Mi nombre es Lucie Bourge y, lamentablemente para una joven mujer de mi edad, la soltería está
acechando mis días. Mi marido cayó a los brazos de la parca. Pasando meses de su partida, me
encuentro en una encrucijada. En casa, cada día es una tormenta más. Los bellos niños que una vez
engendré ahora saben correr, llorar y gritar para expresar su hambre y descontento. Me gustaría
tener la valentía y capacidad de explicarles y hacerles comprender lo arduo que su madre intenta
complacerlos, pero el dinero que el hombre de la casa había dejado comienza a escasear poco a
poco. La situación se ve insostenible para este punto, y sabiendo que tengo que buscar una solución,
no quedaba otra opción que las celdas de las fábricas textiles. Nadie incursiona a tal agonía por
gusto propio, mas siempre es por extrema necesidad que no puede ser resuelta de otra manera.

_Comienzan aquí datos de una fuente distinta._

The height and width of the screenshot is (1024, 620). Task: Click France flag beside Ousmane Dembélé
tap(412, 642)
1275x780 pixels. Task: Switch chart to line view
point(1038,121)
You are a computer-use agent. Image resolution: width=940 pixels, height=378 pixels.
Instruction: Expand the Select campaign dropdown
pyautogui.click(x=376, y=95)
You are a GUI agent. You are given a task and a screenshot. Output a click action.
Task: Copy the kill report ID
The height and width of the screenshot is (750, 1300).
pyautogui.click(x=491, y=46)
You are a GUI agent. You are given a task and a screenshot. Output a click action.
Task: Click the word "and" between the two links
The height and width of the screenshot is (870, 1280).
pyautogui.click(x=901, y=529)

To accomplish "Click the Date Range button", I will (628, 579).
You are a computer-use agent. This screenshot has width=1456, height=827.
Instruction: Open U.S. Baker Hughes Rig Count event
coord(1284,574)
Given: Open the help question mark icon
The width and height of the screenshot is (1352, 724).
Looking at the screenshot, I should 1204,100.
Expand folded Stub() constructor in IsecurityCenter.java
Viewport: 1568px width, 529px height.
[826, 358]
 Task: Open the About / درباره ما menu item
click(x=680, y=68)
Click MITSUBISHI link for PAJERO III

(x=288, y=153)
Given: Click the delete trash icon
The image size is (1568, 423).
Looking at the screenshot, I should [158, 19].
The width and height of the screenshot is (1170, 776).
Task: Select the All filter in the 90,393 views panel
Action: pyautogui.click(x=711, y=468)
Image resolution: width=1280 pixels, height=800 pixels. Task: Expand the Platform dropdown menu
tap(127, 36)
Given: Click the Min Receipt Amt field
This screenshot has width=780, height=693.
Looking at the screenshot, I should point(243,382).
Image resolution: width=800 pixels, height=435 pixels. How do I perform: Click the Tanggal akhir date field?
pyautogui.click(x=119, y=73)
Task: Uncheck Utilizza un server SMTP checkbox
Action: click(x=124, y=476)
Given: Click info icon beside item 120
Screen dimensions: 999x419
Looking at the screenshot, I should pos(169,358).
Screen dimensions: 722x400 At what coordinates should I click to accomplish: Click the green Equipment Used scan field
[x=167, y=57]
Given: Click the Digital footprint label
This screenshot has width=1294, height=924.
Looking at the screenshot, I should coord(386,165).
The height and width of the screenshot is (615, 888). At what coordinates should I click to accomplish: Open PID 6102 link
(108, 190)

Con mi rostro sucio de carbón de la chimenea que siempre utilizo para preparar las comidas diarias
y el único abrigo que podría calentarme, me adentro al edificio cuadrado y gris del que un olor
nauseabundo emanaba. El molesto martillar de las maquinas de coser y los gritos pronto me dejan
los oídos adormecidos. Paso a paso, soy capaz de alcanzar a un guardia de la empresa para que me
guie a la oficina donde me atenderían para contratarme. Había leído, en días anteriores, el gran
cartel que, pegado en la enorme puerta con grandes letras de negro tinta, anunciaba vacantes de
trabajo y empleadas urgentemente solicitadas. Supuse que me contratarían sin pensarlo dos veces si
tan urgente era.
El jefe me mira de arriba a abajo y me pide que extienda los brazos. “Delgados” dice, con una
entonación algo dubitativa. “Sí, señor. El pan de cada día se hace más difícil de conseguir” explico,
pero pronto calla mi palabra. Me acepta para el trabajo, aunque antes se tomó su tiempo de
inspeccionar mi cuerpo para estar seguro de que tendría las habilidades necesarias para completar
mis tareas. Ni tiempo a irme me dan, ya que me instalan frente a una máquina de las extensas
hileras del sótano. El salón, con cada mujer sentada frente a su máquina de coser trabajando a duras
penas, se asemeja al ganado postrado en filas eternas en las granjas de gran producción. Estáticos y
temerosos a ser azotados por sus jefes.
El día termina con el sudor que se desliza por mi frente. Viuda y trabajadora, una escoria de la
sociedad. Mis manos ya temblaban y mis ojos se esforzaban para mantenerse abiertos sin arder.
Entonces, llega un guardia con unas monedas en su mano. Se veía como un buen salario. Pienso que
mi trabajo fue bueno para el primer día y que podría comprarles un buen pan a mis hijos para que
durmieran con el estómago lleno por primera vez en el mes. Pero cuando el guardia pasa a mi lado,
solo deja caer una moneda oxidada sobre la mesa de madera que provoca un sordo golpe,
anunciando con voz áspera “este es tu sueldo de la semana”.